Como puede observarse, la legalización no significa promover el consumo de la marihuana. Por el contrario, si bien se trata de no criminalizar ni estigmatizar a quienes deciden consumirla, también busca regular e incluso hacer más difícil conseguirla. Tal como están las cosas, sólo fingiendo demencia se puede refutar que gracias a la prohibición, las drogas circulan a plena luz del día en escuelas, colonias y calles a través de una compleja red de narcomenudeo y complicidades. Tal como se afirma en el muy bien documentado artículo Legalizar: Un informe de la revista Nexos (noviembre del 2010), “convendría reconocer que no existe ni existirá un mundo sin drogas. Puede existir sólo un mundo con control razonable sobre las drogas”.

Los argumentos a favor de la legalización que se esgrimen en tal artículo cobran mayor vigencia conforme se hace más evidente el fracaso de las políticas prohibitivas. La legalización –afirman sus autores– abriría un espacio a la regeneración de los barrios pobres acechados por los problemas relacionados con el trasiego de drogas; liberaría una enorme cantidad de recursos públicos dedicados hoy a la persecución, para canalizarlos a la educación y la salud; se abriría un entorno de mayor transparencia sobre los efectos del consumo de drogas, y se reduciría el tamaño de la población carcelaria no violenta.

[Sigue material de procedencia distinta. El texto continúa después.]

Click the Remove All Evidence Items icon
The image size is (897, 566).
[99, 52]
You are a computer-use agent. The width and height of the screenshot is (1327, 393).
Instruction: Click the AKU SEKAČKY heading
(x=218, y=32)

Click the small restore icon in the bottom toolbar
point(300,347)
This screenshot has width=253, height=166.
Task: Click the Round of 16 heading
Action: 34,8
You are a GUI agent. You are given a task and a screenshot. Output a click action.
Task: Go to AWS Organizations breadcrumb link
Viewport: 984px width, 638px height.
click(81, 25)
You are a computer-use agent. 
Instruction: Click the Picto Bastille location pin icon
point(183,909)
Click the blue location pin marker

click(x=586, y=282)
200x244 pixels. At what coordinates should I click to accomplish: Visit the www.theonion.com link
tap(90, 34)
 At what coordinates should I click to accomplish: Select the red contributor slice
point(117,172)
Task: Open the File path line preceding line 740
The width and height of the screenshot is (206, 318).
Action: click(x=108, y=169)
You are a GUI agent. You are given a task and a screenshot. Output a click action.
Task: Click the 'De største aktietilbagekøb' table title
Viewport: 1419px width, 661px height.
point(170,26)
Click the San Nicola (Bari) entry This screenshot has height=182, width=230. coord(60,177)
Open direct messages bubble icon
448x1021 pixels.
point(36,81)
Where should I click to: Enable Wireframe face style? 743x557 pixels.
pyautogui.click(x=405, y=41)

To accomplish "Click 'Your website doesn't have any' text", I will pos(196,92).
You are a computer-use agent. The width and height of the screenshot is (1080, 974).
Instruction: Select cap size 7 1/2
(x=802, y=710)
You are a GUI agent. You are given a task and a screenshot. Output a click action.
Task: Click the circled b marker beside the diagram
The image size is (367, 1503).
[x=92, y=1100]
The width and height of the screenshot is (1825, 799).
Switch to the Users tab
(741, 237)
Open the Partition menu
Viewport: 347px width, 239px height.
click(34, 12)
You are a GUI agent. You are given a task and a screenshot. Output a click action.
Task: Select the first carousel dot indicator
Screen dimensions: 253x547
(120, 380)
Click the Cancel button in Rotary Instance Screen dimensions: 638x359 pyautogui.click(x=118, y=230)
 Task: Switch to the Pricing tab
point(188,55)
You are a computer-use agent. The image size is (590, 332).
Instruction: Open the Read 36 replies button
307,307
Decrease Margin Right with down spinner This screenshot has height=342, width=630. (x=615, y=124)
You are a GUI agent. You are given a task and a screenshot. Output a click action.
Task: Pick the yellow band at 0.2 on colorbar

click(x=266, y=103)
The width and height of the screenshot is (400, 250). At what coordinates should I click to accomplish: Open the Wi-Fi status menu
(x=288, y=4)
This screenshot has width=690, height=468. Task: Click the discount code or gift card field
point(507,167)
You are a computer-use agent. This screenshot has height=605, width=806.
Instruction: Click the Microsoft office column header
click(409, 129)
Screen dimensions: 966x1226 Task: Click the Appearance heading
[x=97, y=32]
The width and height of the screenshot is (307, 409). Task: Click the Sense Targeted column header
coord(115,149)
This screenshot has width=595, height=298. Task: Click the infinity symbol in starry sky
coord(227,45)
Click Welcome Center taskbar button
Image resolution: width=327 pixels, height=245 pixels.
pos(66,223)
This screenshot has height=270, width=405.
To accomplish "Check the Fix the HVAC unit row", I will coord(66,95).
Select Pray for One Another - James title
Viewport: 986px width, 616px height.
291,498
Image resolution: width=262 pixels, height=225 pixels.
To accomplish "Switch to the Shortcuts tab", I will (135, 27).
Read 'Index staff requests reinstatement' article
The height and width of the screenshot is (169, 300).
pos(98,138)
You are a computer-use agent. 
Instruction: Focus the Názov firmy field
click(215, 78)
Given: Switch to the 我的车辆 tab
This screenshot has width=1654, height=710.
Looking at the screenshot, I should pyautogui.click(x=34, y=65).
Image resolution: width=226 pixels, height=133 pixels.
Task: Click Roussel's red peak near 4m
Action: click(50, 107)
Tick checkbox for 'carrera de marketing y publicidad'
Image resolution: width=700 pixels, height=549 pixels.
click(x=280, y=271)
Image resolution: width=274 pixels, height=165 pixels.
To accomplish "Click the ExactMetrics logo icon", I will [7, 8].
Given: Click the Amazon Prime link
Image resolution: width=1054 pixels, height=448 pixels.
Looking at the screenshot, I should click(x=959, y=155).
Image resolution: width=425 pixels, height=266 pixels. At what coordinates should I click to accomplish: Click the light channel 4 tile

En lo que corresponde a México hay un argumento cuyo peso por sí sólo es determinante: la ilegalidad de las drogas le inyecta a su producción y tráfico un valor agregado que provoca que sea el negocio más rentable del planeta. Conforme el crimen organizado supera las barreras de su persecución –entiéndase mordidas millonarias, control de territorios a base de violencia, financiamiento de políticos corruptos– incrementa el valor de la mercancía con la que trafica. Es por medio de  estas exorbitantes ganancias como los cárteles mexicanos financian la compra de armas, el reclutamiento de jóvenes, corrompen a policías y funcionarios públicos, e incrementan su capacidad para incursionar en otras actividades delincuenciales (extorsión, secuestro, lavado de dinero, etc.). En otras palabras, estas ganancias explican en gran medida la guerra y el resquebrajamiento del tejido de nuestra sociedad.

A estas alturas, legalizar es el camino para pacificar. No es la panacea ni la solución definitiva; es cierto que también conlleva riesgos. Pero ya es hora de cambiar las políticas punitivas que tanto dolor y violencia han causado en el mundo y en especial en México en los últimos seis años. Debatamos el tema sin prejuicios y con información.